Make no mistake–it is ultimately up to Afghans, not the US, and not the international community. While foreign aid dollars can provide meaningful support, local communities will ultimately have to produce and support the leaders of tomorrow who will help counter the twisted appeals of terrorist recruiters, fight to find ways for communities to prosper, and bring forth a future in which Afghanistan offers more of its people the promise of a better life for their children.
As Malala Yousufzai said, “I don’t want to kill terrorists. I want to educate the children of terrorists.” That is the true way to eradicate extremism in my country.
It is also why I launched Teach For Afghanistan, a program that is part of the Teach For All network and adapts the approach of Teach For America, here in Nangarhar Province along the Pakistani border, where 80 graduates from Afghan universities are teaching 23,000 girls and boys in 21 schools with the support of USAID and The Asia Foundation. Afghanistan has the one of the youngest populations in the world and I believe that it could be our greatest asset. But too many who make it through our higher education system, or have the opportunity to study abroad, choose not to return to their homes to work for a better future for our country. Through Teach For Afghanistan, we provide a supportive pathway for young graduates to do so, while also helping to bring motivated new teachers into our overcrowded classrooms.

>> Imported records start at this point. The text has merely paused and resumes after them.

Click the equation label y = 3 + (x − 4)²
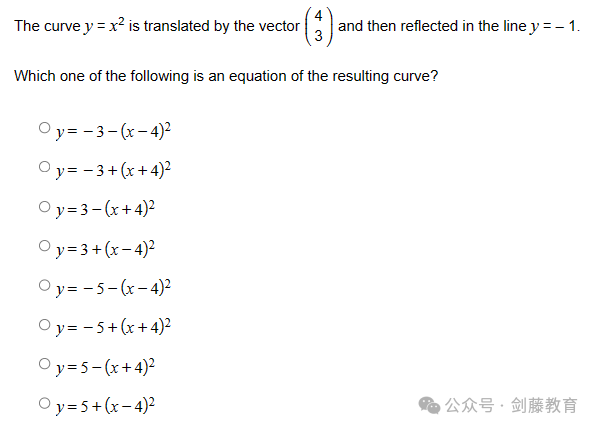597x429 pixels. [105, 249]
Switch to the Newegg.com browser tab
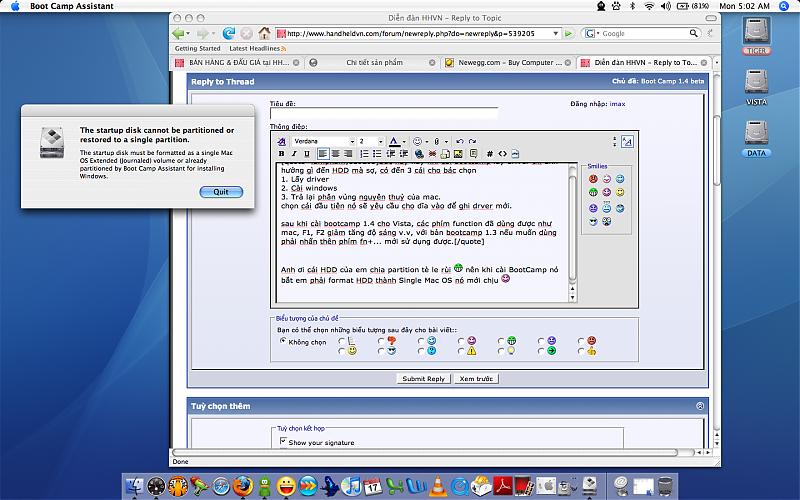Screen dimensions: 800x500 click(x=507, y=62)
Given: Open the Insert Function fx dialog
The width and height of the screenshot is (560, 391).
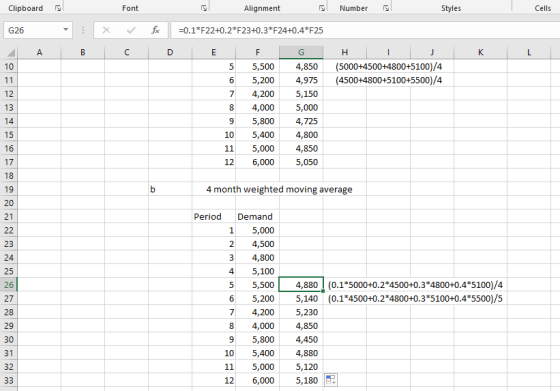Looking at the screenshot, I should (155, 30).
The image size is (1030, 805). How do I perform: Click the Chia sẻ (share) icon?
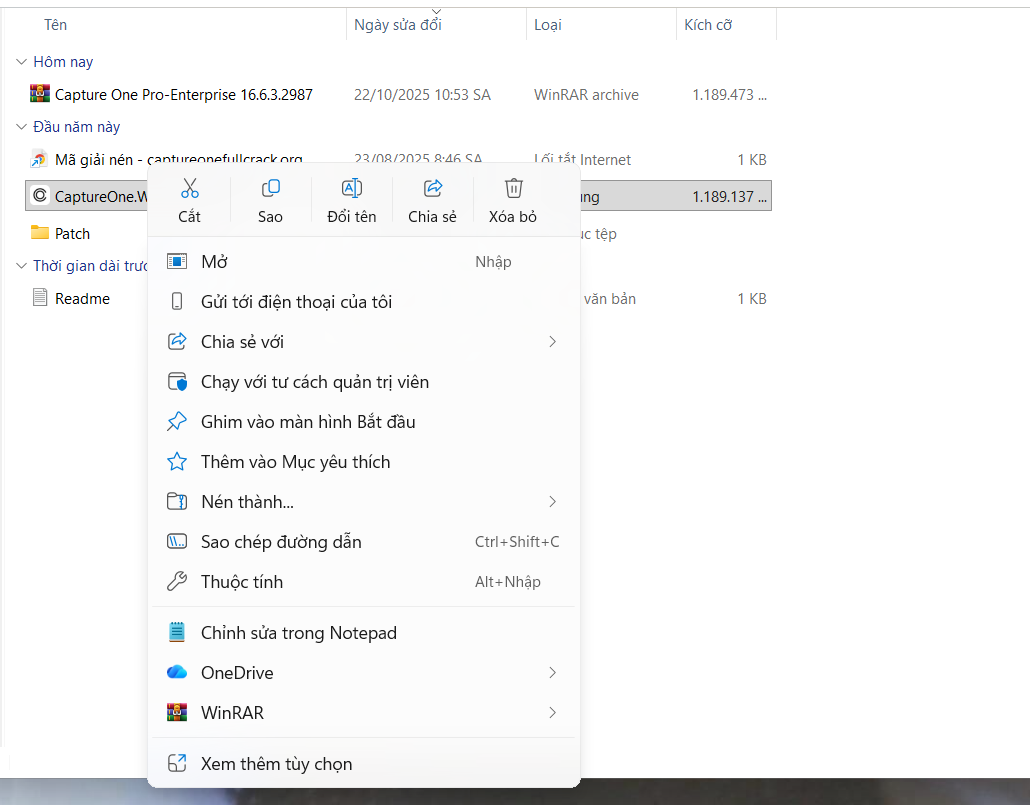pos(432,188)
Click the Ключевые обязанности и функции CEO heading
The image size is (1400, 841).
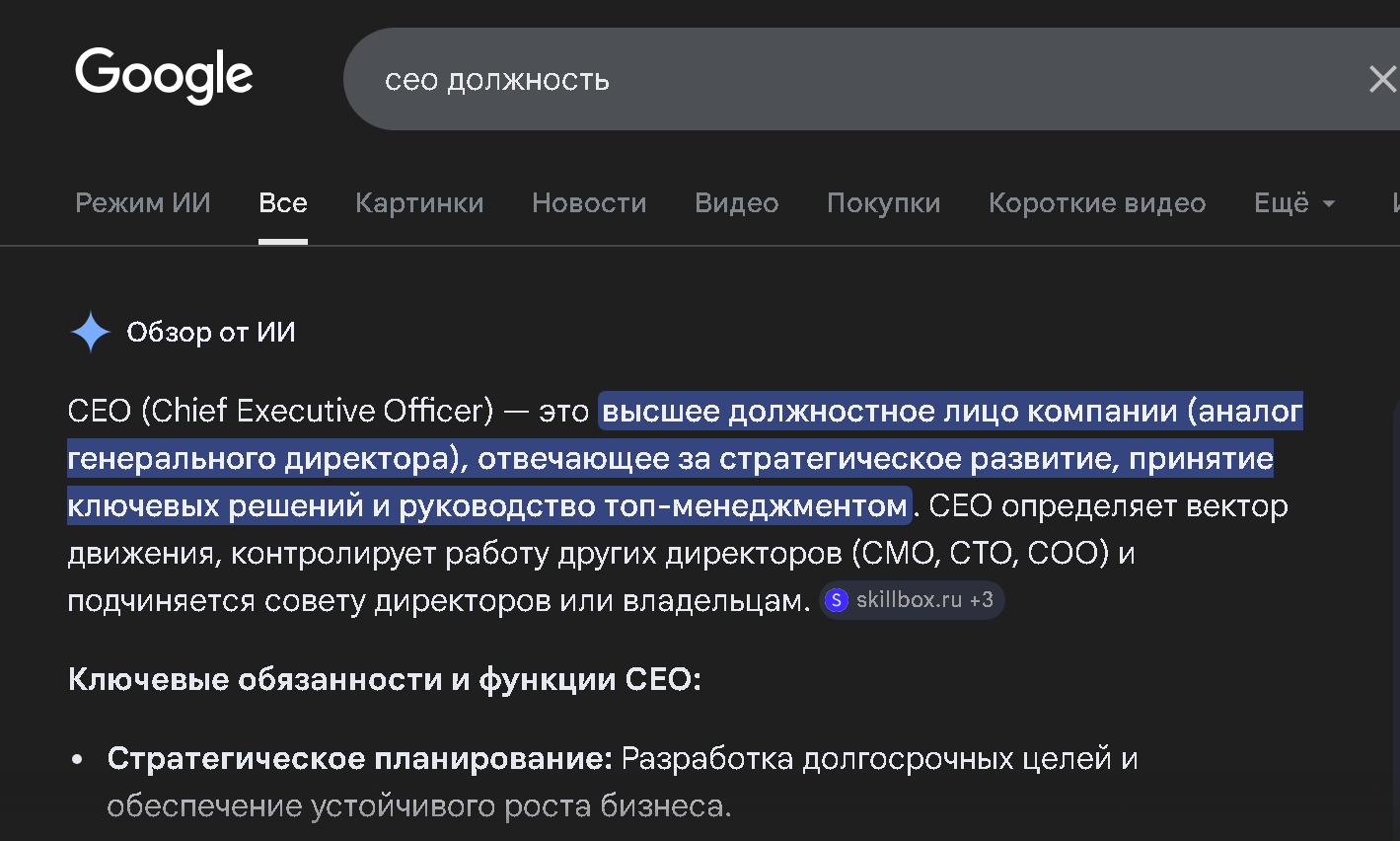pyautogui.click(x=385, y=680)
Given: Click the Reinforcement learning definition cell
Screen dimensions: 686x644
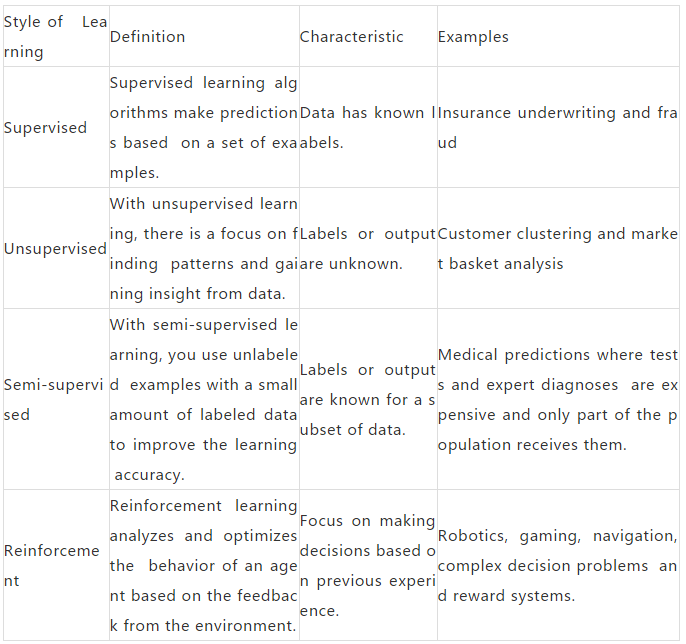Looking at the screenshot, I should pos(203,565).
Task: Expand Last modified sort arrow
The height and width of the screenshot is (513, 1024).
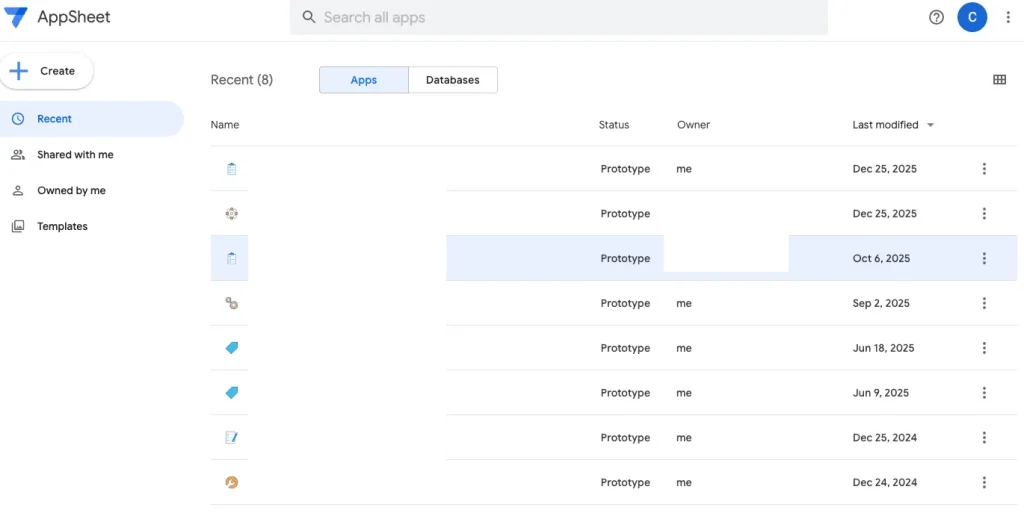Action: coord(930,125)
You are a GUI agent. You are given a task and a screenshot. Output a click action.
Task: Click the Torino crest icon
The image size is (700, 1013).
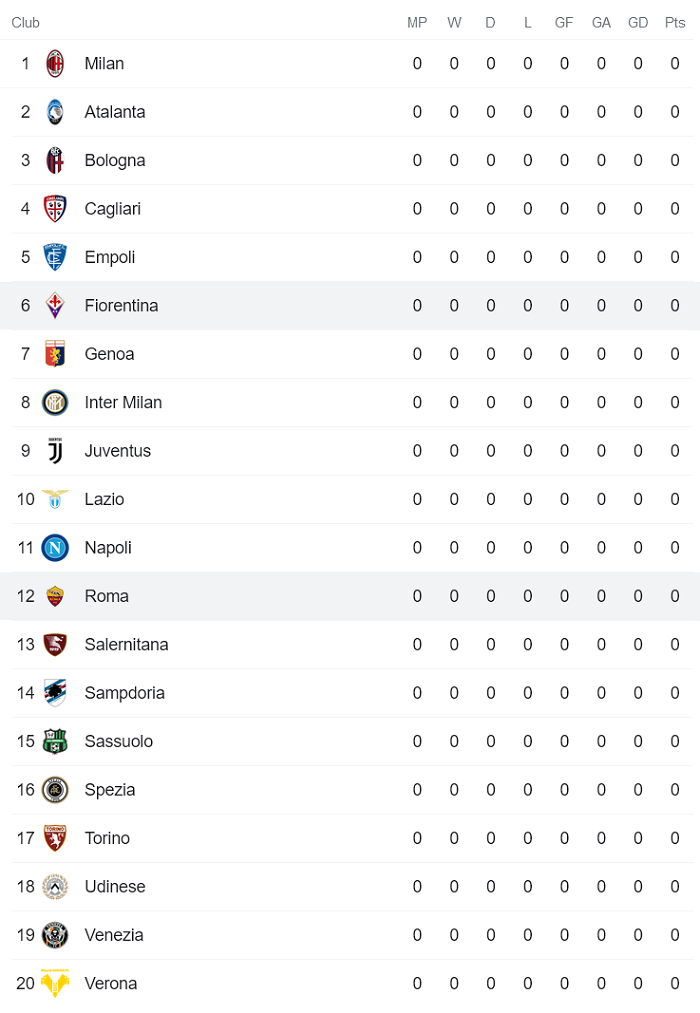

In 44 similar programs around the world, which include not just those well-known in the US, but in countries from India to Malaysia to Peru to Bulgaria, roughly 70% of young people who finish the programs stay committed to working to improve education for disadvantaged children in some way, even if they initially planned on following a completely different career path. I’m hopeful that, over time, our program can help produce and inspire a new generation of collective leadership not just in communities in Nangarhar, but all across Afghanistan–leadership that is singularly committed to creating a future of opportunity and promise for each and every child.
Claiming that education is the answer might sound like a cliché, but it doesn’t make it any less true. If our future is to improve, today’s children must learn to read. They must learn to write. They must learn to question dominant ways of thinking. They must learn that no child is inherently worth more than another. If we can start down that journey today, we can all have hope for tomorrow.